Investiture Address: Scott Mitchell Th'16

June 11, 2016

Welcome fellow graduates, family and friends!

It’s been said that we Thayerites are a different species from the rest of campus. The reasoning is, we do such a good job at temporally and spatially isolating ourselves in Thayer that evolution is just doing its thing. It’s true, we have a little niche here. Most of us have converted to being fully nocturnal, and if that wasn't enough, we have selected a nesting place that is sheltered by the giant white pillars of Tuck to the North, an ancient cemetery to the South and East, and an expansive river to the West, (that I hear people can only cross naked). I mean, what other species gets all riled up and excited about using dry spaghetti and a piece of string to put a marshmallow out of reach? Everyone else is trying to figure out how to boil the spaghetti and eat the marshmallow.

The “different species hypothesis” is further supported by the fact that we share a common ancestor, Thayer School itself.

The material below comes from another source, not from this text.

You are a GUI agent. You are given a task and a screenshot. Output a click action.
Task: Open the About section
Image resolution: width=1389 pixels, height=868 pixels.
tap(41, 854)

Whether you are an MEM, a dual degree, BE, MS, or a PhD, I am sure you’ve come to recognize Thayer as a surrogate mother. She has clothed us in Thayer gear, and generated activities to invite our friends to, like Professor Diamond's walking beast jousting competitions. She has nourished us with free food, good enough to impress the board of overseers, although, we have had to forage from the vending machines on occasion. She has plastered our photos all over the place like refrigerator magnets highlighting our every accomplishment. She has even tucked us in for naps on the atrium couches or, on the rare occasion, in class.

Nurtured as a different species, we have acquired unique abilities.

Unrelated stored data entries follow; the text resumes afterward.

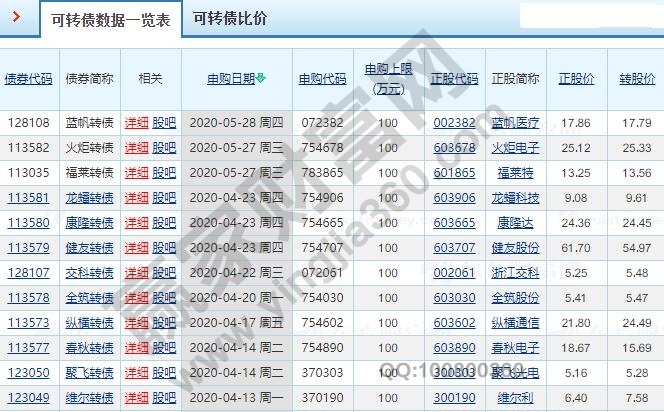The width and height of the screenshot is (664, 412).
Task: Click the 申购代码 column header
Action: pos(322,78)
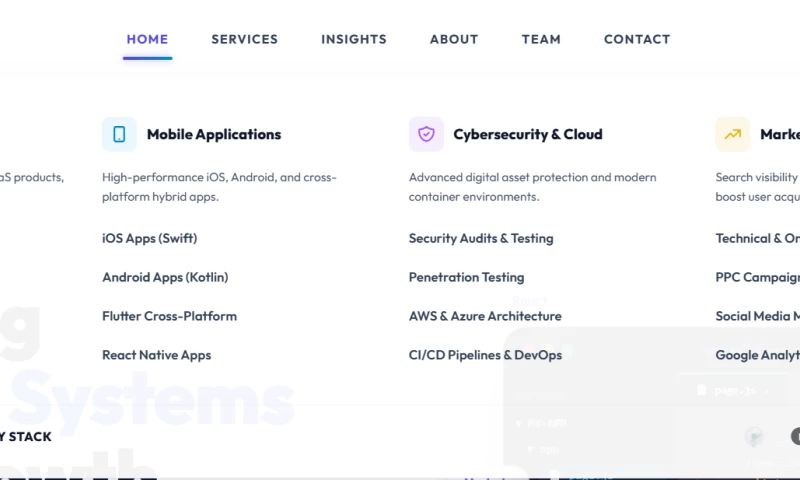Open the AWS & Azure Architecture link
The image size is (800, 480).
tap(485, 316)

The qualities that we have developed here have set us apart as capable leaders, and passionate doers. We have not only gained skills, but also the confidence to put those skills to good use and make an impact on areas that matter to us and our communities. Without the incredible network of support and guidance at Thayer, I would have never thought it possible for my class project to impact the lives of children suffering from cerebral palsy a world away, or for my peers to develop autonomous sailboats and radio-controlled airplanes capable of delivering medical supplies to people in remote regions. With such experiences, and many more in our repertoire, I am confident that we are finally prepared to serve as the most capable and faithful, for the most responsible positions and the most difficult service.

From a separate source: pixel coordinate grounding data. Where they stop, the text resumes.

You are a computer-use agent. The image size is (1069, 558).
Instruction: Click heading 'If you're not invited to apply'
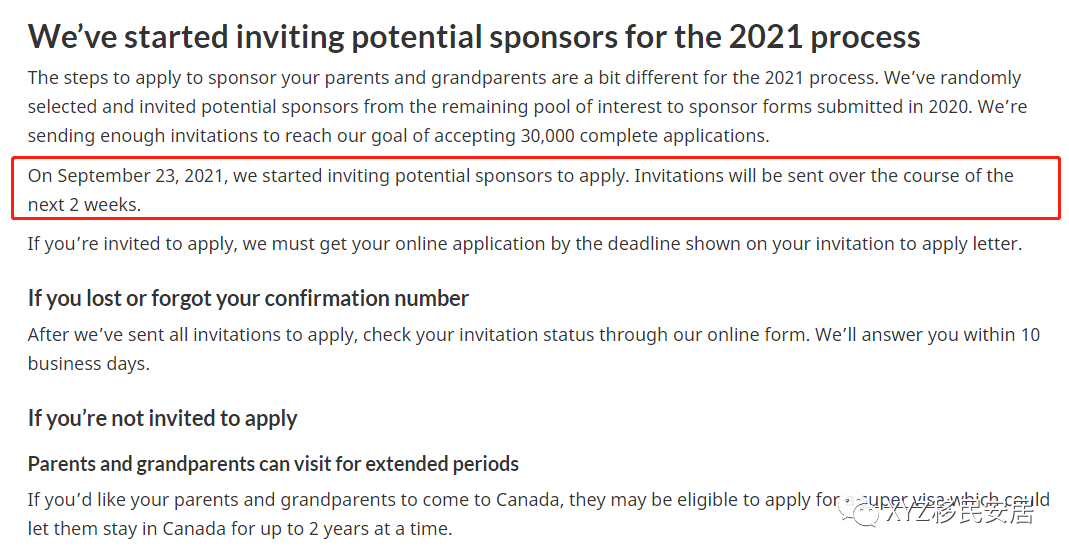[x=162, y=418]
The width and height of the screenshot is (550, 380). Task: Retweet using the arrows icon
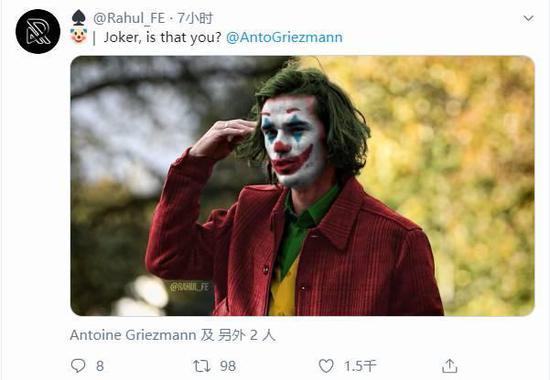point(202,366)
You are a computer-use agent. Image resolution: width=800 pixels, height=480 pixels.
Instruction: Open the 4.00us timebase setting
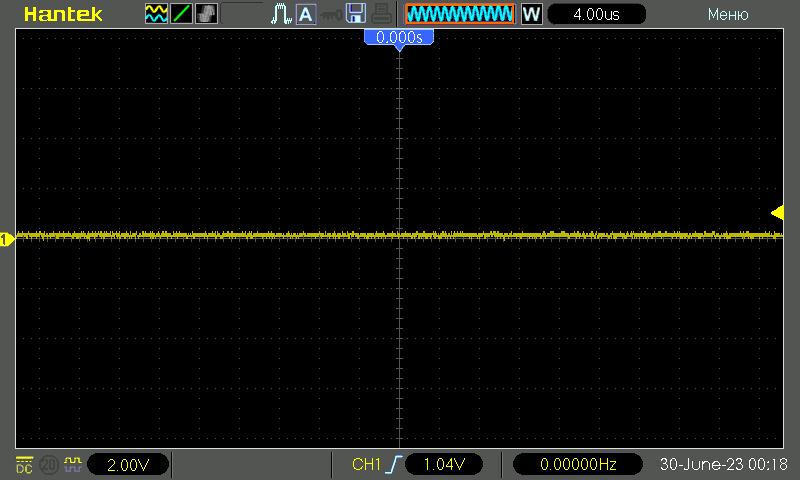[x=596, y=14]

Now it’s our turn to spread our wings and leave the lovely little nest we have called home for so long, but don't worry, unlike our actual mothers, Thayer won’t suffer from empty nest syndrome. With the incoming classes, Thayer will have new students to keep her halls resounding with chatter and the 3D mice in cad lab whirling till the wee hours of the morning.

Congratulations Thayer Class of 2016! We’re about to be released into the wild!